There are some interesting twists and turns here, some expected and some genuinely surprising, and both Chudleigh and Roberts make sure the whole thing crackles with the same lively, exciting, and occasionally silly energy as the first two volumes. That said, this final volume does perhaps feel a little more ‘young adult’ than ‘all-ages’, particularly with the introduction of the coven, and the rather shocking (to say the least!) way the bad guys decide to try and turn the citizens against magic-users again.
For me, the resolution to Salem’s investigation into the Plague is perhaps a little disappointing, particularly as it seems to undo a lot of what came before, but he ends up playing a vital role in the final showdown and cementing his role as the series’ “big bad” – a role he fills with real gusto here.
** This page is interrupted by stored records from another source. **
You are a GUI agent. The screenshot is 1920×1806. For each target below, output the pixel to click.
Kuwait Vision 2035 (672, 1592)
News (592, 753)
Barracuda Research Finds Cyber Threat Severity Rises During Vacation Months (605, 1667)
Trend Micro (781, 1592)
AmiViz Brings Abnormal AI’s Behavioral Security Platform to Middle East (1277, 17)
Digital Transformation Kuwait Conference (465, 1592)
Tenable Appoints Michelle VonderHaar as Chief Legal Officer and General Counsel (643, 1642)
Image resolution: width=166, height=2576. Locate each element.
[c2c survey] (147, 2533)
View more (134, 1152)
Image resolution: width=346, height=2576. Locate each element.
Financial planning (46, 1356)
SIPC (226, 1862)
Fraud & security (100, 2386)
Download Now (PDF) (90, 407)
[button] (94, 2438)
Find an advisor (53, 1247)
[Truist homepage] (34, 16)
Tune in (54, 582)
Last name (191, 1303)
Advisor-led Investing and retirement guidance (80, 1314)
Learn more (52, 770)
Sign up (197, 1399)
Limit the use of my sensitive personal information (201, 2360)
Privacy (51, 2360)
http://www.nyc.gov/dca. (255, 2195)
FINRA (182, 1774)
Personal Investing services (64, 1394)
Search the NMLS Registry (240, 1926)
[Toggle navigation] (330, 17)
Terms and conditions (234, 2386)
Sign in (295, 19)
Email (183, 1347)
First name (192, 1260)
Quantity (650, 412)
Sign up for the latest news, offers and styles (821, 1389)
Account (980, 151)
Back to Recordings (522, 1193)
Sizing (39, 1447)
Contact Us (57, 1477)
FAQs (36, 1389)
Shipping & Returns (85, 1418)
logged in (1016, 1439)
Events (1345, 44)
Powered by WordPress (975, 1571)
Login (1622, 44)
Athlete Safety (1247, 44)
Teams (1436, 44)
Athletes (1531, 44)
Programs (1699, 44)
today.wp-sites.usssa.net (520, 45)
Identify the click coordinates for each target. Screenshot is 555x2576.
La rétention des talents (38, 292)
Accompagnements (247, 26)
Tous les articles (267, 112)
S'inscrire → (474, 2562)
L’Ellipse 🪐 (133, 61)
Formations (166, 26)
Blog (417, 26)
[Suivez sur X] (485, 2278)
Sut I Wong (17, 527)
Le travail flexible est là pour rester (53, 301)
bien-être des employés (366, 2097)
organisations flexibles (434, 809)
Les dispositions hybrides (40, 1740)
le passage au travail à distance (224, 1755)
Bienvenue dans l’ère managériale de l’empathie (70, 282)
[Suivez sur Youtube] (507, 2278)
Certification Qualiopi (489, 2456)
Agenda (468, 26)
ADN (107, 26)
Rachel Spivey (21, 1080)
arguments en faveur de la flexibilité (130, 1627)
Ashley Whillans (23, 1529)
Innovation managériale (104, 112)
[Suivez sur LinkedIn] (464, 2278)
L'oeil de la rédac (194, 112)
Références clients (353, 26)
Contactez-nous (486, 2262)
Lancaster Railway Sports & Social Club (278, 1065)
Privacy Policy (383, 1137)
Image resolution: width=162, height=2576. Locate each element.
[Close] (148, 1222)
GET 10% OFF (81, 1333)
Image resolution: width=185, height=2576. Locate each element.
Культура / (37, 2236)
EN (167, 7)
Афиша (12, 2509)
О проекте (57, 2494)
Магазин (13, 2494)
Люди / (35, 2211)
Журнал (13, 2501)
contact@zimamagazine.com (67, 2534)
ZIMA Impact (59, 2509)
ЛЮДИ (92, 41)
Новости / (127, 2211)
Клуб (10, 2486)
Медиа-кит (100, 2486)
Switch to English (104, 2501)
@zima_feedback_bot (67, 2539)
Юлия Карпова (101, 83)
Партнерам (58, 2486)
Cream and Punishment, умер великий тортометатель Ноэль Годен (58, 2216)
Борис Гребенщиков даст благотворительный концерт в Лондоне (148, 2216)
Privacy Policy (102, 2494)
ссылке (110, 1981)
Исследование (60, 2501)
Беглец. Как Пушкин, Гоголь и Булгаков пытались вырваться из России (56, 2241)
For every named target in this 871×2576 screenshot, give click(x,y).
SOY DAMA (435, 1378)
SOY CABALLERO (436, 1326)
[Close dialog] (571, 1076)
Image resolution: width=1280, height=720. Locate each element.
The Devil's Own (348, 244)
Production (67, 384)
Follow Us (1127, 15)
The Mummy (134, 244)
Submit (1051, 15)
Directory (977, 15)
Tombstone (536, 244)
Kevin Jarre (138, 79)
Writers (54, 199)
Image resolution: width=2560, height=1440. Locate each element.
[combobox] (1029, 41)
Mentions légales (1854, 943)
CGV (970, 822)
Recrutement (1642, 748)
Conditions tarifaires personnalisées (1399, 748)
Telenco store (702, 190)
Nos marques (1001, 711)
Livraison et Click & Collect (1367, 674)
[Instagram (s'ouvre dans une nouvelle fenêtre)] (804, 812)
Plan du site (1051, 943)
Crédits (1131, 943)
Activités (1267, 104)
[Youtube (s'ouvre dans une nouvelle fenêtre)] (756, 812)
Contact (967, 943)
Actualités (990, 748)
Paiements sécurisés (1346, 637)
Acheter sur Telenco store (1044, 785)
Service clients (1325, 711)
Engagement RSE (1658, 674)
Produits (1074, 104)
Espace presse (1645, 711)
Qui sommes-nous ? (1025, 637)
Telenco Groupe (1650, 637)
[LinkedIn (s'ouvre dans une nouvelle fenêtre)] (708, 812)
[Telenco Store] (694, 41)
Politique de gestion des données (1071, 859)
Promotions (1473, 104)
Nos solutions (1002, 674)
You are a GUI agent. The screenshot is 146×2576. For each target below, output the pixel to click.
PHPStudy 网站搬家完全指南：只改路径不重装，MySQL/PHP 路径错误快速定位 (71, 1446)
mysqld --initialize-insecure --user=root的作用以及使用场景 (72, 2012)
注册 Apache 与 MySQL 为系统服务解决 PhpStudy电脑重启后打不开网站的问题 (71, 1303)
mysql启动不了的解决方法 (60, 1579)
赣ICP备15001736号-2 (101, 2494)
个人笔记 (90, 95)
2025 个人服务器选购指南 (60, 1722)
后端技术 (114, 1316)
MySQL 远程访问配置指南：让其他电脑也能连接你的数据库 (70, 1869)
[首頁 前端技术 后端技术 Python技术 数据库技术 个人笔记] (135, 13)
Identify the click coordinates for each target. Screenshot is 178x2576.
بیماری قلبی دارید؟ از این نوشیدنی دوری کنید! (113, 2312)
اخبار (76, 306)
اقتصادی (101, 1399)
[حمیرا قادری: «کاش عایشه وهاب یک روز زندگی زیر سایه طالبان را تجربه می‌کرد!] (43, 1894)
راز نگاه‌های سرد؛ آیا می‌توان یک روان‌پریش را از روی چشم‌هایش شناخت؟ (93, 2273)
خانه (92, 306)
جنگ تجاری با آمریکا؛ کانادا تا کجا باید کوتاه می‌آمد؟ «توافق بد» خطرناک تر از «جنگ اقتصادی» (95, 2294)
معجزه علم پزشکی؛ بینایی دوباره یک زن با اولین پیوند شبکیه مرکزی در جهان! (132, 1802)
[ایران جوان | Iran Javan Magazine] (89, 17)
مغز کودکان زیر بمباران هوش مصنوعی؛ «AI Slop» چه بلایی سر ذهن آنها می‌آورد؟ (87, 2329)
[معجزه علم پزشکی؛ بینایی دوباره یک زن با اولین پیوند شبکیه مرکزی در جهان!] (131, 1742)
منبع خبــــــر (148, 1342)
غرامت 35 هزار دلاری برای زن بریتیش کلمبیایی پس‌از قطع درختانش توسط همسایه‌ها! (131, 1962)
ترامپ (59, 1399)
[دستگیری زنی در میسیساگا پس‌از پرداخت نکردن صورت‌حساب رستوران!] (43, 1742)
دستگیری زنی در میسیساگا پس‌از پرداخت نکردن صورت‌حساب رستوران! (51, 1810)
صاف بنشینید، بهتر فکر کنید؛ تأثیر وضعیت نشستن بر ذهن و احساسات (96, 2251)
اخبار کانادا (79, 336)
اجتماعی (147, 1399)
As always, Robertson does a great job with her expressive artwork, helping to nail the beats of the story. The backgrounds are admittedly little basic and unfinished-looking in places, but that only serves to draw focus to the characters themselves, and there’s some real dynamism and creative framing on display during the epic final showdown.
The colour palette is heavy with the same dark blues, greens and purples as the previous books, and some of the magical effects used along the way really pop as a result of the sharpness of the colours used.
Also, a should probably be expected, things end in an impressively upbeat fashion, and readers will get a real kick out of the smile-raising epilogue Chudleigh throws in.
Upbeat, funny, visually exciting and with an impressive message of inclusion, forgiveness and doing the right thing, Plagued remains an easy book to recommend, particularly – once again – if you have younger comic readers in your life.